··· Records shown

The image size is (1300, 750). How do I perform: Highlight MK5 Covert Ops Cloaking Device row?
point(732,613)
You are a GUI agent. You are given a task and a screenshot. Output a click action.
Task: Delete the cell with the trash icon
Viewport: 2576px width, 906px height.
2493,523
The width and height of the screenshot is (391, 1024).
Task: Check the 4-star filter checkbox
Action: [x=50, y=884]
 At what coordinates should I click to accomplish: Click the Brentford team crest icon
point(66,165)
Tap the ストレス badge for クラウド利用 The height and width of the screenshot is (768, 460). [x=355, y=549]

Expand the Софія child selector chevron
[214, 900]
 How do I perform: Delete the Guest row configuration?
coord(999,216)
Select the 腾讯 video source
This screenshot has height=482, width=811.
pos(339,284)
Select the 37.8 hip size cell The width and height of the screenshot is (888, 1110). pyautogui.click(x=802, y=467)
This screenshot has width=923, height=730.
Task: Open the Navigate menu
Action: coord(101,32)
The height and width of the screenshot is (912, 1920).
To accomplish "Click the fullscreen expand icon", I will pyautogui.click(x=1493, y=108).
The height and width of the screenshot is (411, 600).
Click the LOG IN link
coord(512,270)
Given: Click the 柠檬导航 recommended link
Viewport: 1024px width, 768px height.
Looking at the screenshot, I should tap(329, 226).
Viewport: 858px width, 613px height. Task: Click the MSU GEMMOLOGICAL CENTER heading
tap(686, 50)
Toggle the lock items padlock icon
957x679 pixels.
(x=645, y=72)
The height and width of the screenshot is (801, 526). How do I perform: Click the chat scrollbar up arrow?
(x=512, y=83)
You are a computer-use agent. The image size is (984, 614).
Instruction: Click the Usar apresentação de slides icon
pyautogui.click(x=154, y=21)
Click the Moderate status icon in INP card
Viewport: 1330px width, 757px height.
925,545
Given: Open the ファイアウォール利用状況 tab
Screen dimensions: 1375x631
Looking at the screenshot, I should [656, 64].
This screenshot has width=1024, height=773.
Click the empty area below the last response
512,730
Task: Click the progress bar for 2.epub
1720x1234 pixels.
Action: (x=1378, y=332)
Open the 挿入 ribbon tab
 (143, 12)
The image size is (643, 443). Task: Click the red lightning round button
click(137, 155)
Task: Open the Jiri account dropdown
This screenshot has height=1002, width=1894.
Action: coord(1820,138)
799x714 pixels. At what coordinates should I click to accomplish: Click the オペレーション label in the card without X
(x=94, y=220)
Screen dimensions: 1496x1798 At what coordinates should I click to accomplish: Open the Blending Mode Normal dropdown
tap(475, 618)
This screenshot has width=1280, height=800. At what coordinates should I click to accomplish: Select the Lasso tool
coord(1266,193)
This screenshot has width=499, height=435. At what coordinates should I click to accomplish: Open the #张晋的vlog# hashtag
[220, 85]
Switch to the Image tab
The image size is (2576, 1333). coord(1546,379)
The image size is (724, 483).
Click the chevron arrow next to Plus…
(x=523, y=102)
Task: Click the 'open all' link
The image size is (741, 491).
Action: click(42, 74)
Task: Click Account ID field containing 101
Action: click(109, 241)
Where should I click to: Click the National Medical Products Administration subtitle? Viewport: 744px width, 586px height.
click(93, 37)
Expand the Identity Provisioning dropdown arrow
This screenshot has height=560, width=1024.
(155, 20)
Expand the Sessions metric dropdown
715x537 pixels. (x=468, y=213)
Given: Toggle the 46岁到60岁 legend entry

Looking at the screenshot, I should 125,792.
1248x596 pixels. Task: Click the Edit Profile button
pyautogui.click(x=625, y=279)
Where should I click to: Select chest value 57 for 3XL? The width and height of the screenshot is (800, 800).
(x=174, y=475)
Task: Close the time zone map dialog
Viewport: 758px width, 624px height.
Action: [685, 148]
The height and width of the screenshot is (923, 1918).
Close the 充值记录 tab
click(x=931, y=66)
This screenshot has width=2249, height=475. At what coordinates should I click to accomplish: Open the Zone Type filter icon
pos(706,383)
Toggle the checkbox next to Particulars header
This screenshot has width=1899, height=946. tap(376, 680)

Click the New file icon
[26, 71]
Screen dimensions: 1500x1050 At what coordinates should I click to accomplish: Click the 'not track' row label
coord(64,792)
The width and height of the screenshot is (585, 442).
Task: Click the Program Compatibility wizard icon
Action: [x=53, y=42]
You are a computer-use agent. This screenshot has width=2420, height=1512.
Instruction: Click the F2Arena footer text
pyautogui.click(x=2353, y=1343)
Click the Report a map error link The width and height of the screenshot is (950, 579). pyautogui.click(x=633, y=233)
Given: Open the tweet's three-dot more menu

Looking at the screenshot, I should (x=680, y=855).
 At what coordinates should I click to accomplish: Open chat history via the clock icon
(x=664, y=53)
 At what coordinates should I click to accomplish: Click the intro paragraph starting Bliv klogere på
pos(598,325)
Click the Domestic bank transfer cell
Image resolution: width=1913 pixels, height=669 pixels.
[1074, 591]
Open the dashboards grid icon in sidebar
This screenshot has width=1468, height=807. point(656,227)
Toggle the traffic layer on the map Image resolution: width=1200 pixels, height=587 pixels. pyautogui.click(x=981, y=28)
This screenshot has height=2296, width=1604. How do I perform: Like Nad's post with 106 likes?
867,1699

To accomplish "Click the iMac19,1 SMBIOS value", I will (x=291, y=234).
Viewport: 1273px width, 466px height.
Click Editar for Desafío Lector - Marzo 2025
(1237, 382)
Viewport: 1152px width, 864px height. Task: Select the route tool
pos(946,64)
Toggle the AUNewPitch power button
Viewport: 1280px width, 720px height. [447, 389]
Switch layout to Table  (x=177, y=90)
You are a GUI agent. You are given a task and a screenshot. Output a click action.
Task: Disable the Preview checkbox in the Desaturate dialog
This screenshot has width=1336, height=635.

······

• **Your instructions**: Copy out each line of the entries above that holds "agent".

• **Written response**:
You are a GUI agent. You are given a task and a screenshot. Output a click action.
You are a computer-use agent. The image size is (984, 614).
You are a computer-use agent. This screenshot has width=2420, height=1512.
You are a GUI agent. You are given a task and a screenshot. Output a click action.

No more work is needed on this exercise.